* Text passage *
- - - -
Bidding for the keywords takes place continuously in dynamic auctions. The advertiser tries to maximize the utility towards a specific goal whether it is a sale, download or registration. The search engine on the other hand tries to maximize revenue each day, with certain limitations, that it must respect each advertisers daily budget and the revenue depends on an advertisers bid for a keyword he wins with a user clicking on the ad.

Random Ranking

Introduced in 1990 by Karp, Vazirani, and Vazirani [KVV], online bipartite matching was one of the first problems to receive the attention of competitive analysis. This algorithm, called Ranking, initially chooses a single random ranking on the vertices that is used to choose matches throughout the entire run of the algorithm.

The algorithm has two phases

·    Initialization: Assign to each boy (bidder) a random priority or ranking.

·    Matching Phase: As each girl (keyword query) arrives, match her to the highest ranked boy or a bidder (if any).

When the query arrives, it is immediately matched to the first interested bidder. The algorithm assumes that each bid is either 0 or 1 and the daily budget is 1. The algorithm goes on to prove that in random match scenario it has a competitive ratio of 1-1/e ~ 0:63.

Balance

Kalyanasundaram and Pruhs came up with this algorithm. They have servers in place of advertisers and server requests instead of queries. In this problem each bidder has a daily budget of b dollars, but makes only 0/1 dollar bids on each query. The algorithm awards the query to that interested advertiser who has the highest unspent budget. They show that the competitive ratio of this algorithm tends competitive ratio of 1-1/e as b approaches infinity.

To illustrate, consider two advertisers A, B which bid on a couple of keywords 1, 2 as follows with each having a budget of 4 units.

A bids on 1

B bids on 1, 2

Assume that the query stream is 11112222. The balance choice would be 121222__ while the optimal choice would have been 11112222. The competitive ratio in this example is 3/4.
- - - -
* Data shown *
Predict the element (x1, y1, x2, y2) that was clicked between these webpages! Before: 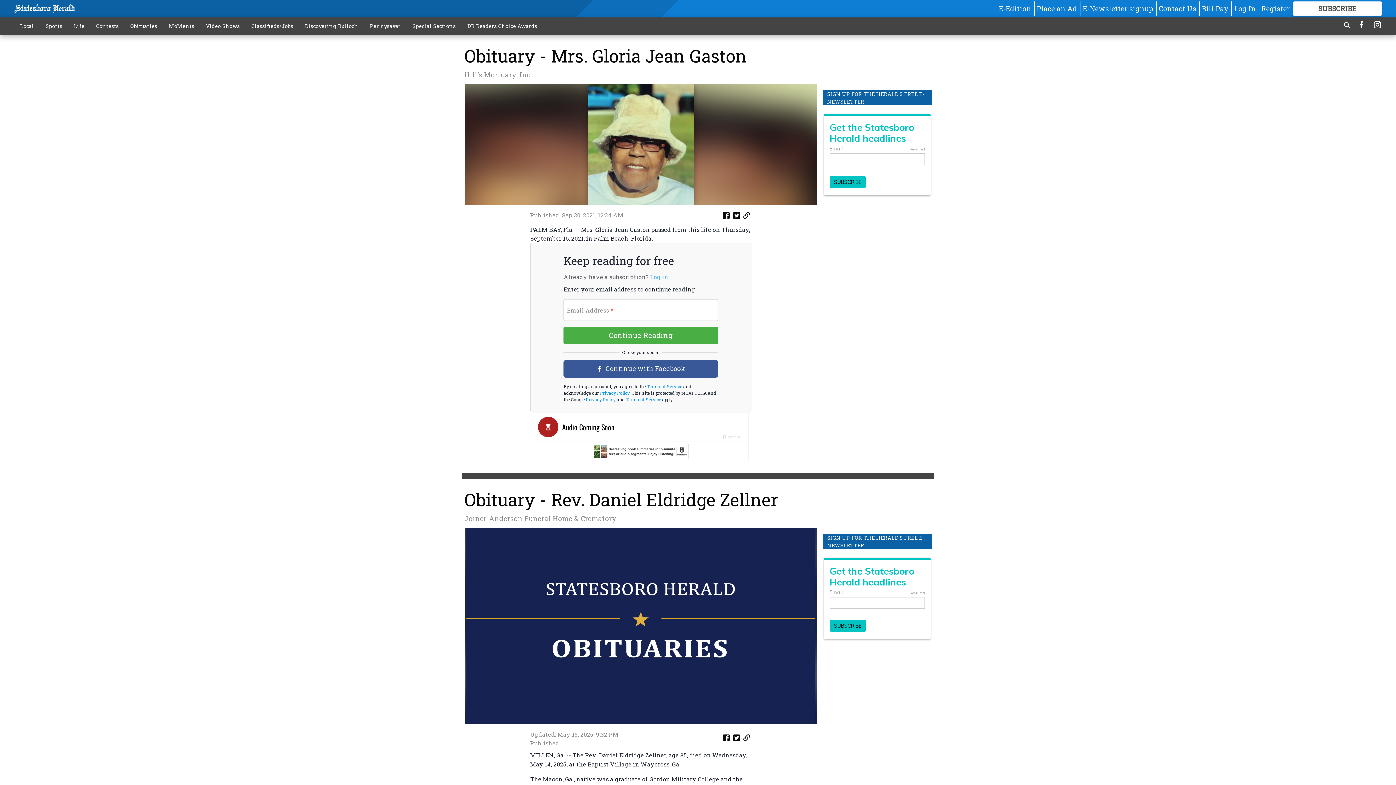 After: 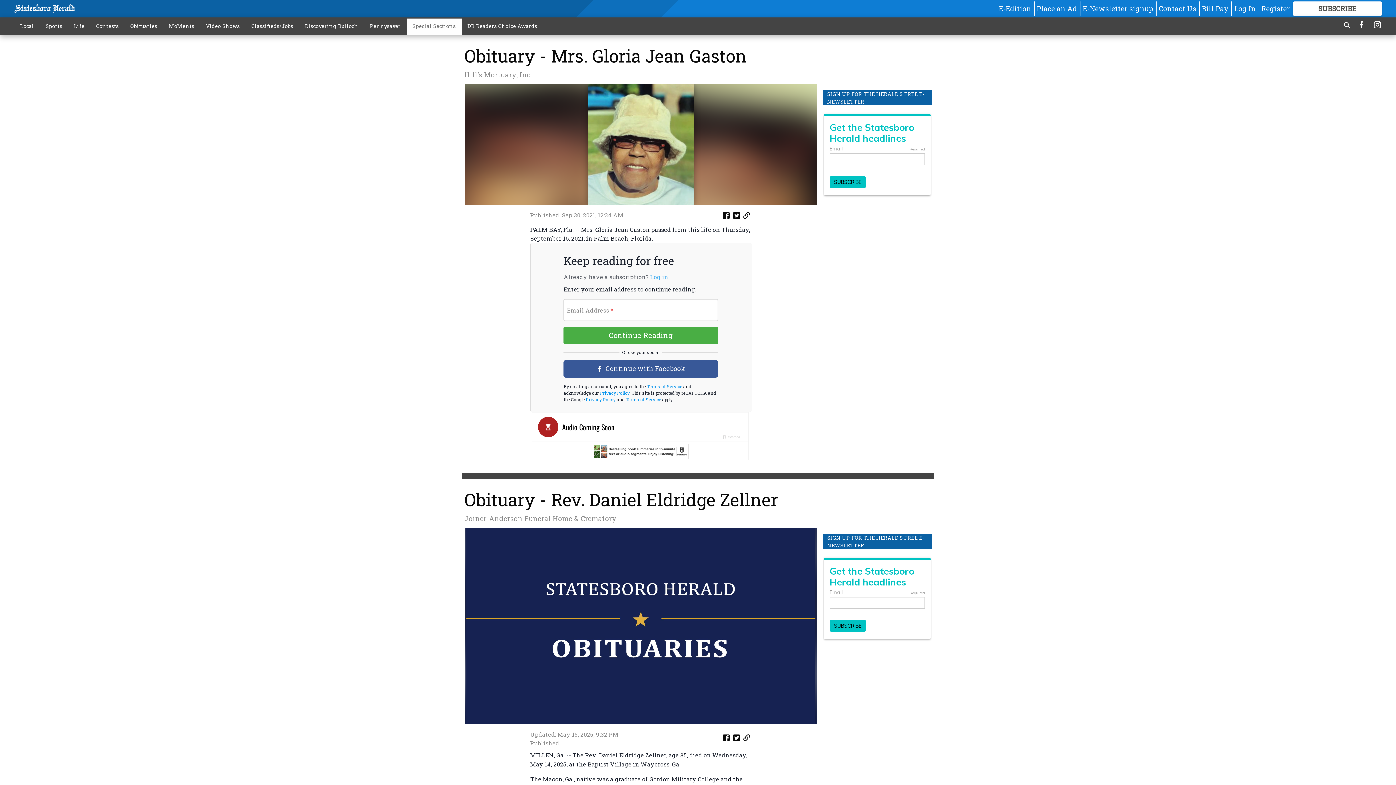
- - - -
* Tasks and exercises *
**1.** Answer these questions about the passage on keyword auction algorithms:
(a) Who introduced online bipartite matching, and in what year?
(b) Under the Balance algorithm, which interested advertiser is awarded the query?
(c) In the two-advertiser example, what budget does each advertiser have?
**2.** Reproduce the passage on keyword auction algorithms from "Introduced in 1990" to "priority or ranking.", copying it word for word.
**3.** According to the passage on keyword auction algorithms, what limits the search engine as it tries to maximize its daily revenue? Explain in one to three sentences.
The data above come from a separate source.

* Responses for each task *
**1.**
(a) Karp, Vazirani, and Vazirani introduced it in 1990.
(b) The interested advertiser with the highest unspent budget is awarded the query.
(c) Each advertiser has a budget of 4 units.

**2.**
Introduced in 1990 by Karp, Vazirani, and Vazirani [KVV], online bipartite matching was one of the first problems to receive the attention of competitive analysis. This algorithm, called Ranking, initially chooses a single random ranking on the vertices that is used to choose matches throughout the entire run of the algorithm.

The algorithm has two phases

·    Initialization: Assign to each boy (bidder) a random priority or ranking.

**3.** The search engine must respect each advertiser's daily budget. Its revenue also depends on an advertiser's bid for a keyword the advertiser wins, with a user clicking on the ad.